The decision to construct the port was entirely the central government's. The labor was almost exclusively Chinese: only one-sixth of the laborers were Baloch, and they were on daily wage. Even payment of these minimal wages has been sporadic. Thousands of local Baloch tribesmen and tribeswomen have been displaced; many others have been removed for fear of 'terrorism.' It's a no-go area for the Baloch, on its way to becoming a 'free trade zone' for the rest of the world. When the second phase is completed, in another three years, it will be able to receive oil tankers with a capacity of around 200, 000 tons.

Given the utter disaster of the 2003 oil spill, caused by the Greek oil tanker, Tasman Spirit, this should ring alarm bells across the entire country. What happened in 2003? The tanker beached outside Karachi, split, spilled 28,000 tons of crude oil into the Arabian sea, destroyed our marine life (including two species of rare turtles, the Green Turtle and the Olive Ridley), littered Karachi's beaches with dead fish, blackened the sand in sticky crude still seen and smelled today, blew toxic fumes across the city, made residents sick with diarrhea and vomitting, and put 90, 000 fishermen out of work. How did the government respond? It admitted it wasn't equipped to deal with 'such accidents' and then concluded: 'The situation is not that bad.'

Four years later, we open our shores to more disasters, because we are suddenly equipped to deal. Let it not be forgotten that nothing came of the claim the Pakistan National Shipping Corporation (PNSC) was supposed to file against the Greek company Polembros, who owned the all too spirited Tasman Spirit. Is it really likely to take up such claims in the inevitable future?

The official inauguration of Gwadar Port is the day I write this, March 20th.

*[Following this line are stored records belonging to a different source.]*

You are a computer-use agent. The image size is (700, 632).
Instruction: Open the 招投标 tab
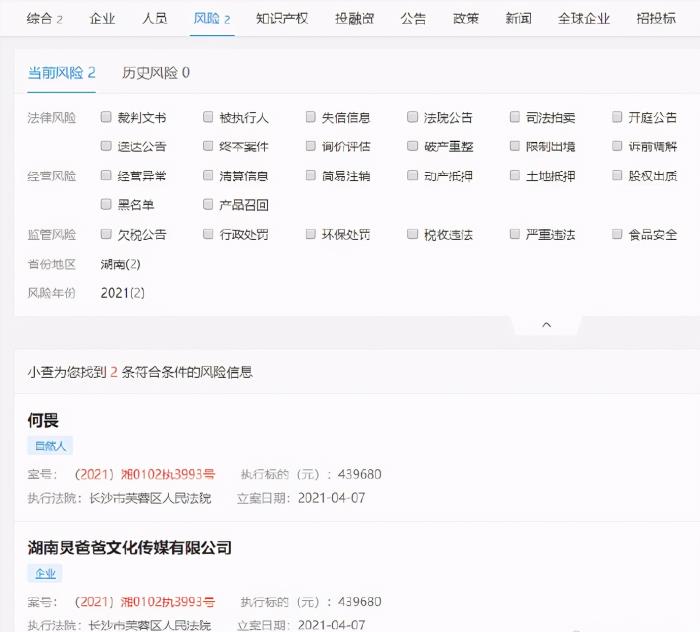(655, 18)
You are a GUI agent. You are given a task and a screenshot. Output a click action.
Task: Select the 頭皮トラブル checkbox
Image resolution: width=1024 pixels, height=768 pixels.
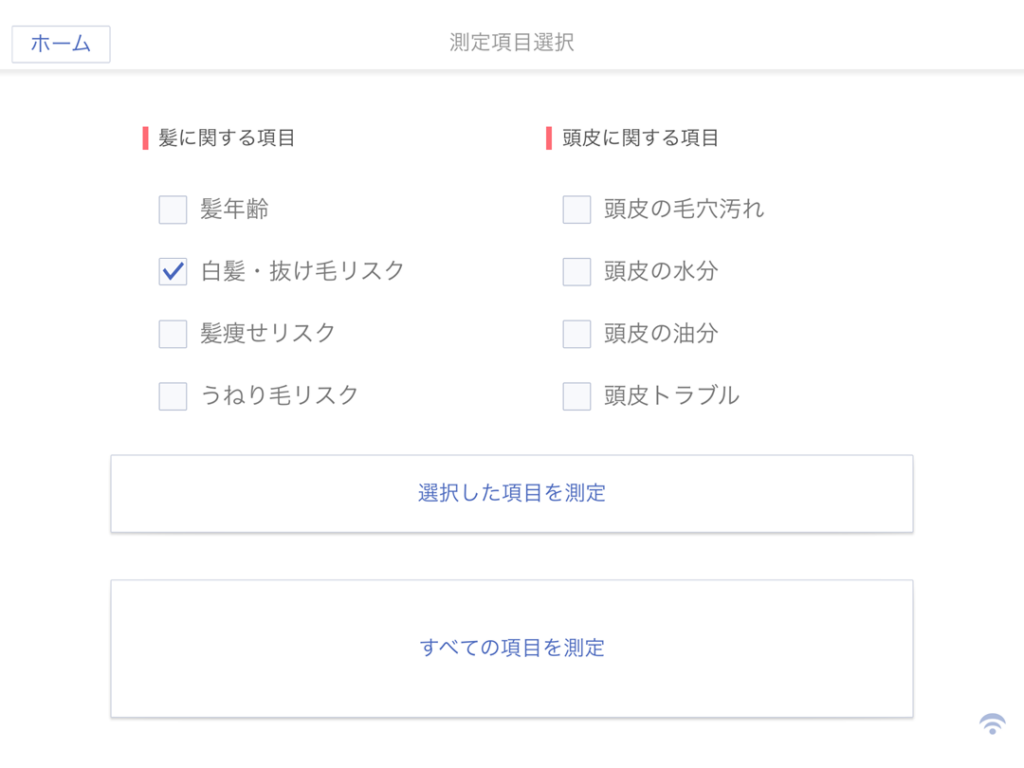tap(577, 396)
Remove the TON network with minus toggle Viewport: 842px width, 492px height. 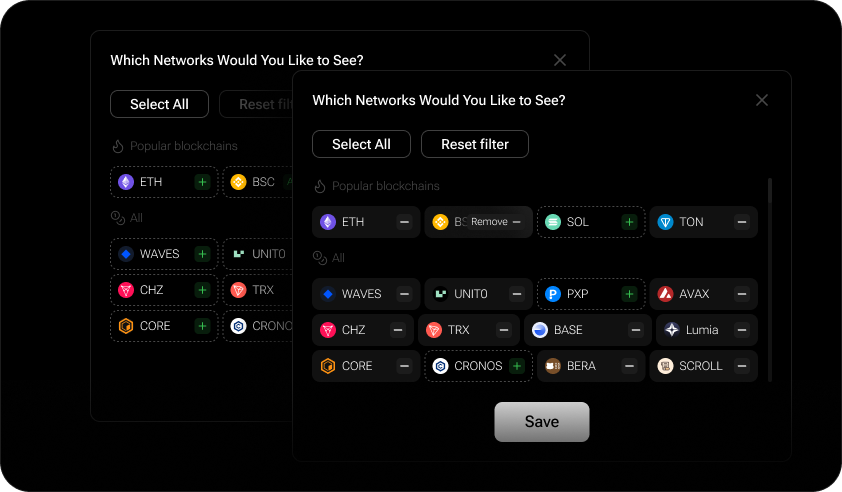pos(741,222)
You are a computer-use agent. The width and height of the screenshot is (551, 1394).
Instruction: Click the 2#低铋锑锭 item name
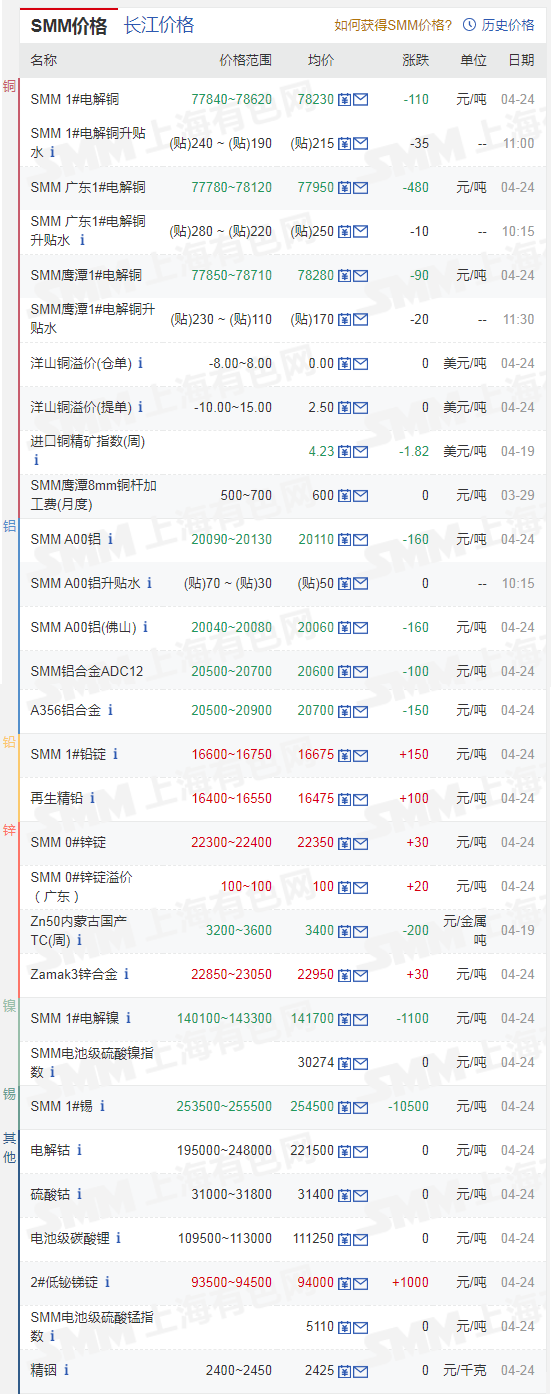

Baloch opposition has been fierce. The Gwadar Garrison is so tightly policed that victims of this frequently brutal opposition are whoever-can-be-targeted. Early in 2006, three Chinese engineers of another development project were murdered. A year earlier, two Chinese workers were kidnapped, and one killed. The government responds by 'rounding up the militants.' The Baloch respond by blowing up a Sui gas plant. Ad infinitum.

The Pakistan Human Rights Commission, and Amnesty International have been pleading for the release of the 4,000 men and women 'terrorists' arrested in Balochistan alone since September 11, 2001. The numbers are expected to be even higher. (From this province alone, then, more Pakistanis have been killed than those who died on 9/11. No, there is never any point in exchanging number with number, unless you are the number that doesn't count.) Baloch men and women have also been arrested outside the province, most often in Karachi. Among those who have gone missing are an MD of a Bahrain-based Balochi-language television station; a Baloch poet; Baloch political activists and their families; Baloch students and their families. Some are known nationalists, others are not (but are likely to become so). Only 200 have been taken to court. None are proven Islamic terrorists. A few are released: all tell horrific stories of torture.

Before Chief Justice Iftikhar Chaudhry was declared 'non-functional,' he'd ordered the Inter-Services Intelligence (ISI), the most powerful institution in Pakistan, to locate the missing. While this is hardly likely to be the main reason for the judge's 'suspension,' his concern for the detained men and women was a little bit of hope. A little bit of hope goes a long way in Pakistan. That the judge is now himself being detained (albeit under far better conditions) without charge has made his cause real.

At last, in a client state that has always put the interests of others before its country's, we can say what kind of justice we are looking for.

Uzma Aslam Khan is the author of The Story of Noble Rot (PenguinIndia 2001) and Trespassing (Flamingo/ HarperCollins UK 2003; Metropolitan/Henry Holt USA 2004). She lives in Lahore, Pakistan.